The Cumberland Post

The Cumberland Post
My Backyard, Six Miles from the Cumberland River

Thursday, March 10, 2011

Murder on Music Row

Most country music fans are familiar with the famous George Strait and Alan Jackson duet "Murder on Music Row," written by Larry Shell and Larry Cordle. The "murder" in the song was the symbolic killing of traditional country music by modern producers and artists who have murdered the genre by turning it into a pop medium.


In 1989, however, there was a real murder on Music Row. John Clore, music industry worker in the areas of marketing and publicity, at Clore Chronicles provides some information on this event as does Fox News Cold Case Files.
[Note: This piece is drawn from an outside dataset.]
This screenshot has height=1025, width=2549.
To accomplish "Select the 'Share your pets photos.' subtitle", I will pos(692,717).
In March, twenty two years ago, Cashbox magazine researcher Kevin Hughes was killed outside a recording studio on Music Row in what some have called an execution style murder. His friend, aspiring country singer Sammy Sadler was also severely wounded in the same attack. Detectives slowly built a case against Richard D'Antonio, who also worked for Cashbox at the time, as the trigger man. The police suspected Tony D, as he was called, and Chuck Dixon, another Cashbox employee, of running a scam operation in which star struck wannabe singers paid them money for pushing their song up the Cashbox rankings. Hughes, who wanted to take a more scientific approach to the Cashbox rankings, either threatened to expose D'Antonio or at the very least resisted their attempts to involve him in the scheme.

The case was stalled for several years but eventually police were able to pressure a known associate of D'Antonio into giving them information about the gun and ammunition used in the attack. Finally, in 2003, Richard D’Antonio, living in Las Vegas at the time, was caught, tried, and convicted of first degree murder (for killing Hughes) and intent to commit second degree murder (the wounding of Sadler). Hughes had apparently refused to take bribes related to the ranking of country songs on his magazine's charts. 
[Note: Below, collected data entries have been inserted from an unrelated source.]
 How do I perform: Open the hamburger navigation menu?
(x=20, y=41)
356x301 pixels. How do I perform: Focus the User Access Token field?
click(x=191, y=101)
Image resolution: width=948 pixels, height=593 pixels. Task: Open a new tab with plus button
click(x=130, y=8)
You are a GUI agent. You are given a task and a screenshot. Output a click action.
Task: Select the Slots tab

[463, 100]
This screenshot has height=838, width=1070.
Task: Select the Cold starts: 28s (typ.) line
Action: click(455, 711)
And what happened to Sammy Sadler? An article by Mario Tarradell in the Dallas Morning News, November 14, 2009, provides the rest of the story. The article appears on Sammy's blog:
Mr. Sadler, meanwhile, struggled to regain footing. He was the guy in the wrong place at the wrong time. He toured for years after recovering from the shooting, which remained unsolved for more than a decade. When the strain affected him most, he worked with his father in a drywall construction business they still co-own.
Now single, he has no children and lives with his parents on a 58-acre farm in Bonham. He also released Heart Shaped Like Texas, on E1 Music, formerly Koch Entertainment.
Here's a great song from the Heart Shaped Like Texas album--"In America." It definitely sounds like a hit song to me, and in my opinion Sammy Sadler has paid more than enough dues to earn one. I wish him tremendous success with the song and the album, and continued success as he pursues his dream.
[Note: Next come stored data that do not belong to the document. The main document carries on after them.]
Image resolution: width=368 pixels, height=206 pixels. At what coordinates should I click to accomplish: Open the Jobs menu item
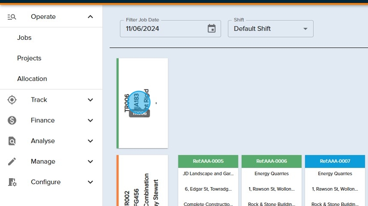click(x=24, y=38)
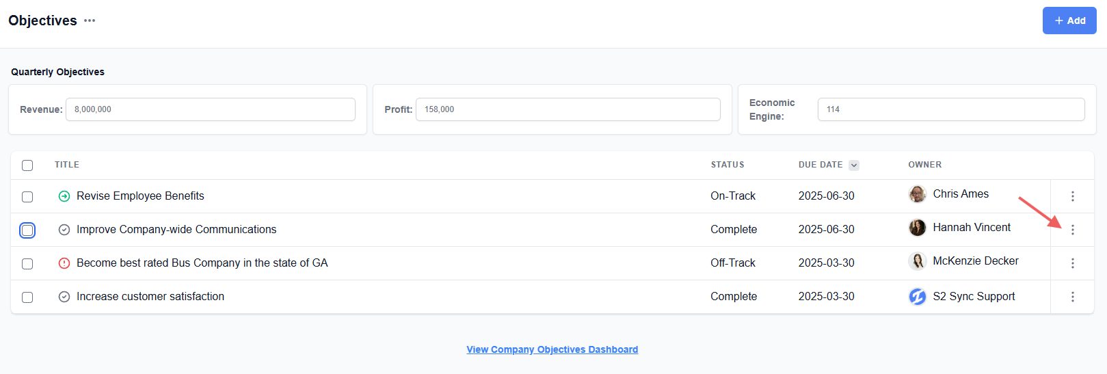Toggle the select-all checkbox in the table header

pos(27,165)
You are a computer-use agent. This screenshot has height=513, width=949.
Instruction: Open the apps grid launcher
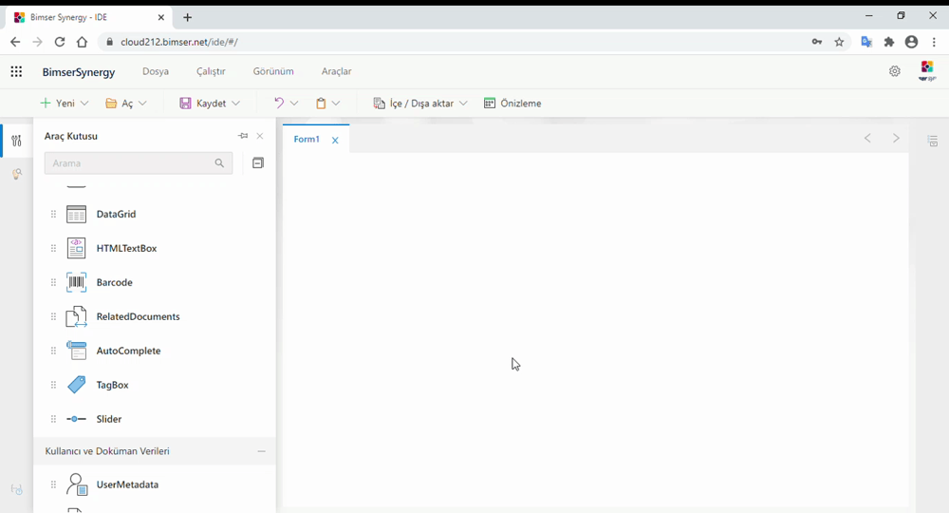point(16,71)
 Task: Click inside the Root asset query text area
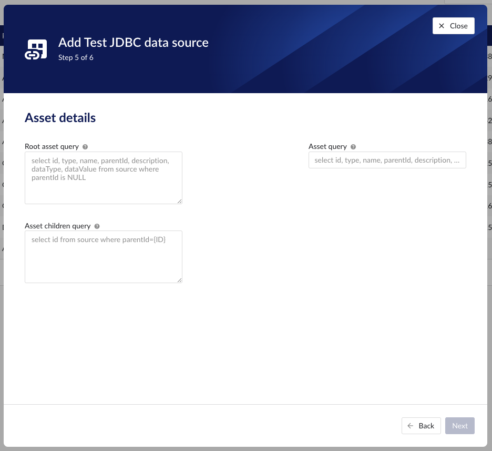[103, 177]
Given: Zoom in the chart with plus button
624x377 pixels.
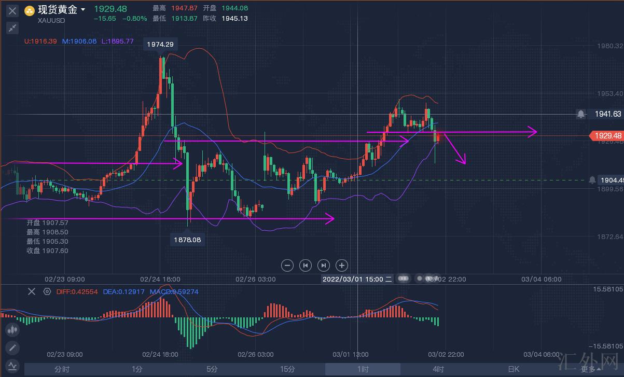Looking at the screenshot, I should (x=342, y=266).
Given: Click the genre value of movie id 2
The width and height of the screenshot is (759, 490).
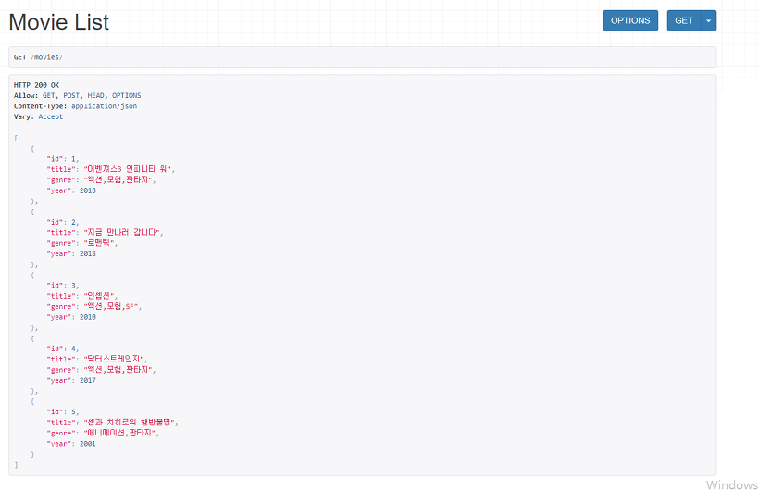Looking at the screenshot, I should click(99, 243).
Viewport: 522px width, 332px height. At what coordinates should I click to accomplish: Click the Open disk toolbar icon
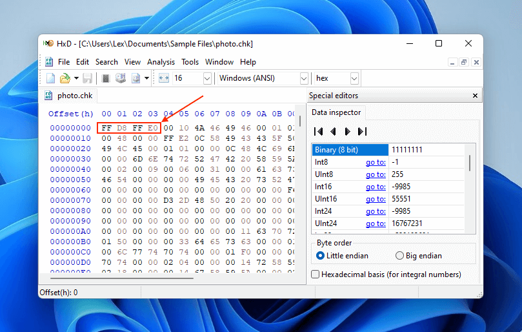pyautogui.click(x=121, y=78)
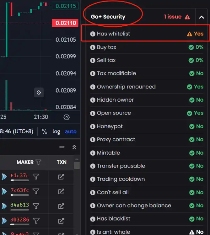Image resolution: width=210 pixels, height=235 pixels.
Task: Click the chart settings gear icon
Action: click(66, 117)
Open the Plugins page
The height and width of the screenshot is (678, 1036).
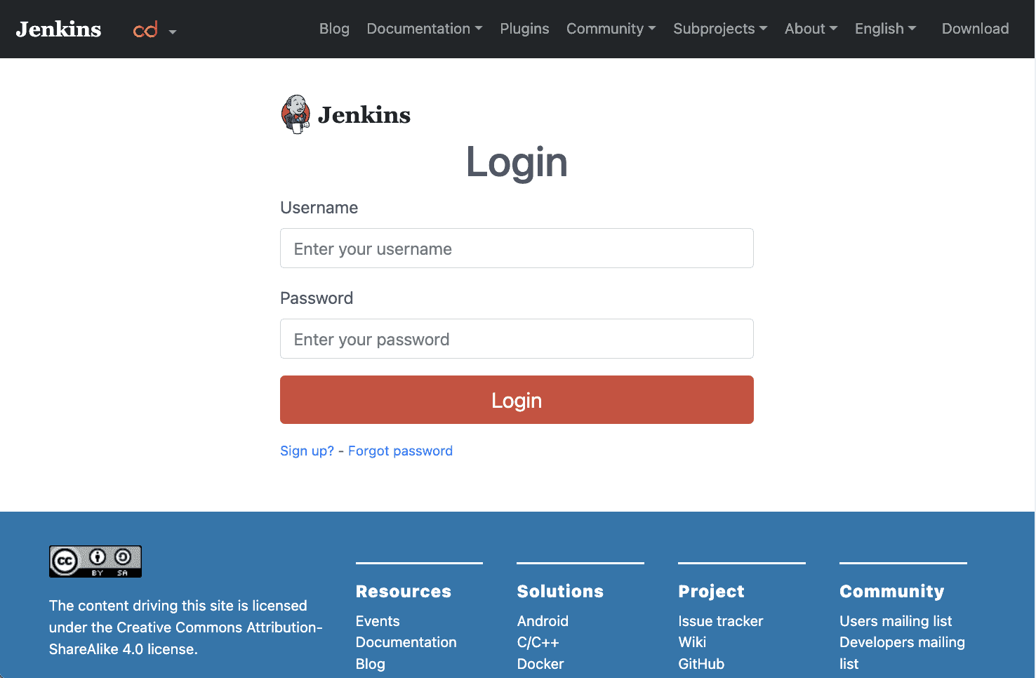point(524,29)
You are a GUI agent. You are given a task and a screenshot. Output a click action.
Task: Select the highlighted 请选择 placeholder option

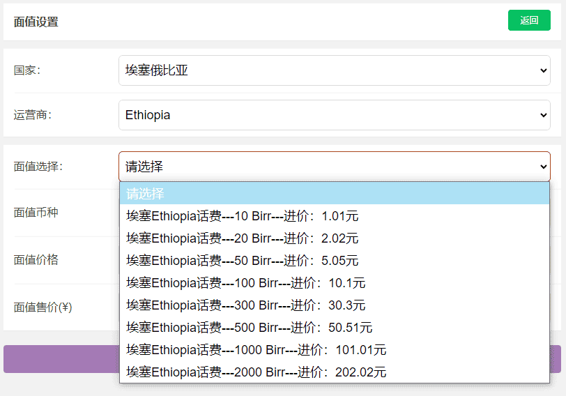[x=334, y=194]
I posted this same post yesterday on Country Dirt; if you have a comment about this story, I would greatly appreciate your leaving it over there. I'm gradually building a little traffic at the Dirt site and a comment or two over there would make things look a little more active should anyone new want to leave a comment too. I guess this is the blog version of priming the pump. Thanks.

2 comments:

  1. It definitely sounds like a hit song to me...

    I'm not qualified to judge country hits... but if'n ya say so, Dan. ;-)

    I loved the Sadler back-story.

    (cross-posted at CD)

    ReplyDelete
  2. OK Mate, left my comment over at "Country Dirt" and also said a little bit more over on today's post at "The Shack".